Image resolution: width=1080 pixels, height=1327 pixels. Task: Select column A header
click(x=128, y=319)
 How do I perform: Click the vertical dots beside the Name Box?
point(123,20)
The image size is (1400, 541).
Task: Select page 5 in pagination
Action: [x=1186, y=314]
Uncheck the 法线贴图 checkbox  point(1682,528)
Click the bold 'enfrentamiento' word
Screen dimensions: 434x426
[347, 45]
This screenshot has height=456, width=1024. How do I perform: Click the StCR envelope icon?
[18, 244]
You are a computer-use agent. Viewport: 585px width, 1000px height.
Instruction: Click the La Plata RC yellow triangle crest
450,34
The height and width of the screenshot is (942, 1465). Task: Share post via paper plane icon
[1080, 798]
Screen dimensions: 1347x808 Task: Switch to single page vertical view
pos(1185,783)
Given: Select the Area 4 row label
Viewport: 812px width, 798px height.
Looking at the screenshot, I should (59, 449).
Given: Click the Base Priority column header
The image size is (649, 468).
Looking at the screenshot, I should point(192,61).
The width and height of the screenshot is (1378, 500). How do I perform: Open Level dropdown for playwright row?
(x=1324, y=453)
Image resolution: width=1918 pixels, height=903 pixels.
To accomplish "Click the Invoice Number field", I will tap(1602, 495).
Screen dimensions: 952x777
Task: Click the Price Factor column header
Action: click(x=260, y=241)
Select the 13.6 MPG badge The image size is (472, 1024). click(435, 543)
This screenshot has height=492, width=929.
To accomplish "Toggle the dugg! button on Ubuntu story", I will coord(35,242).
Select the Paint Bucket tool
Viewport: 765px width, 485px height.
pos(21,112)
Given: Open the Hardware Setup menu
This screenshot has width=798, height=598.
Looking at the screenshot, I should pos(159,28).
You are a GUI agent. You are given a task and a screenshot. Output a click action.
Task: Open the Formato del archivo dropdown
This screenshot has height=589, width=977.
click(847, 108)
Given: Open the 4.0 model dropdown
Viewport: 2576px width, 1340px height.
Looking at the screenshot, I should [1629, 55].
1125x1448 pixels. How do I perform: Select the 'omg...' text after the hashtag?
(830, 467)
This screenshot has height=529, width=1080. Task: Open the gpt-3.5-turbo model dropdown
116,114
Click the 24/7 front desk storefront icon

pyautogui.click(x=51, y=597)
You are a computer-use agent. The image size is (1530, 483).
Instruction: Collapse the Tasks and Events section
○ ○ ○ ○ ○
= Exercise aim =
Determine how many lines of the data above contain the word "computer". Give only the number.

= Response to the exercise =
2